## [DATASET]
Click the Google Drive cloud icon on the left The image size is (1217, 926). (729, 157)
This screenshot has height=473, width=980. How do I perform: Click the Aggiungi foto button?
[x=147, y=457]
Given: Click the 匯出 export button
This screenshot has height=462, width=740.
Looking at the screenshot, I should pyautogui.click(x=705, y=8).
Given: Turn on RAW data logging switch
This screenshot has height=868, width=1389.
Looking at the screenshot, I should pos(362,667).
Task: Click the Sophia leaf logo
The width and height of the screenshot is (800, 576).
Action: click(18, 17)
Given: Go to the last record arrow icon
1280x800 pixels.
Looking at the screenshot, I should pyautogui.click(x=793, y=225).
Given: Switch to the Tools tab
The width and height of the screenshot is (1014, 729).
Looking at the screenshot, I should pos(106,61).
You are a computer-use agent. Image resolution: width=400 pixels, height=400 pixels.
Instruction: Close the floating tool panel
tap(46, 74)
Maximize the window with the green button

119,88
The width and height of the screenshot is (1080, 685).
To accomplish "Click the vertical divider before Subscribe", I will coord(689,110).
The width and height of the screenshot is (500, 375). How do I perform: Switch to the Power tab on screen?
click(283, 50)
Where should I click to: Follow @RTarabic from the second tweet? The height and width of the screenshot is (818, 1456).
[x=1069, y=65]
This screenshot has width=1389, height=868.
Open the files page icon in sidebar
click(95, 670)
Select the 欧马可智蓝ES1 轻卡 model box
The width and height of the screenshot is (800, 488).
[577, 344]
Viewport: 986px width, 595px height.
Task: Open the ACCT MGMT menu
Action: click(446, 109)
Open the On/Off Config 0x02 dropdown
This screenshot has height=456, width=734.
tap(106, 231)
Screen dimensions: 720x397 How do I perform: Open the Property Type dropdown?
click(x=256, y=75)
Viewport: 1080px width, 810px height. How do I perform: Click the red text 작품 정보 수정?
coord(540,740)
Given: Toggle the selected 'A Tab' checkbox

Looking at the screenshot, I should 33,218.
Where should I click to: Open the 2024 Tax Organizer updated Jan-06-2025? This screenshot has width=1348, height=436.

## [WHAT IS NEEDED]
Repeat each record word for word.

## [OUTPUT FOR THIS EXERCISE]
Click the Google Drive cloud icon on the left The image size is (1217, 926). (729, 157)
This screenshot has height=473, width=980. How do I perform: Click the Aggiungi foto button?
[x=147, y=457]
Given: Click the 匯出 export button
This screenshot has height=462, width=740.
Looking at the screenshot, I should pyautogui.click(x=705, y=8).
Given: Turn on RAW data logging switch
This screenshot has height=868, width=1389.
Looking at the screenshot, I should pos(362,667).
Task: Click the Sophia leaf logo
The width and height of the screenshot is (800, 576).
Action: click(18, 17)
Given: Go to the last record arrow icon
1280x800 pixels.
Looking at the screenshot, I should pyautogui.click(x=793, y=225).
Given: Switch to the Tools tab
The width and height of the screenshot is (1014, 729).
Looking at the screenshot, I should pos(106,61).
You are a computer-use agent. Image resolution: width=400 pixels, height=400 pixels.
Instruction: Close the floating tool panel
tap(46, 74)
Maximize the window with the green button

119,88
The width and height of the screenshot is (1080, 685).
To accomplish "Click the vertical divider before Subscribe", I will coord(689,110).
The width and height of the screenshot is (500, 375). How do I perform: Switch to the Power tab on screen?
click(283, 50)
Where should I click to: Follow @RTarabic from the second tweet? The height and width of the screenshot is (818, 1456).
[x=1069, y=65]
This screenshot has width=1389, height=868.
Open the files page icon in sidebar
click(95, 670)
Select the 欧马可智蓝ES1 轻卡 model box
The width and height of the screenshot is (800, 488).
[577, 344]
Viewport: 986px width, 595px height.
Task: Open the ACCT MGMT menu
Action: click(446, 109)
Open the On/Off Config 0x02 dropdown
This screenshot has height=456, width=734.
tap(106, 231)
Screen dimensions: 720x397 How do I perform: Open the Property Type dropdown?
click(x=256, y=75)
Viewport: 1080px width, 810px height. How do I perform: Click the red text 작품 정보 수정?
coord(540,740)
Given: Toggle the selected 'A Tab' checkbox

Looking at the screenshot, I should 33,218.
Where should I click to: Open the 2024 Tax Organizer updated Jan-06-2025? This screenshot has width=1348, height=436.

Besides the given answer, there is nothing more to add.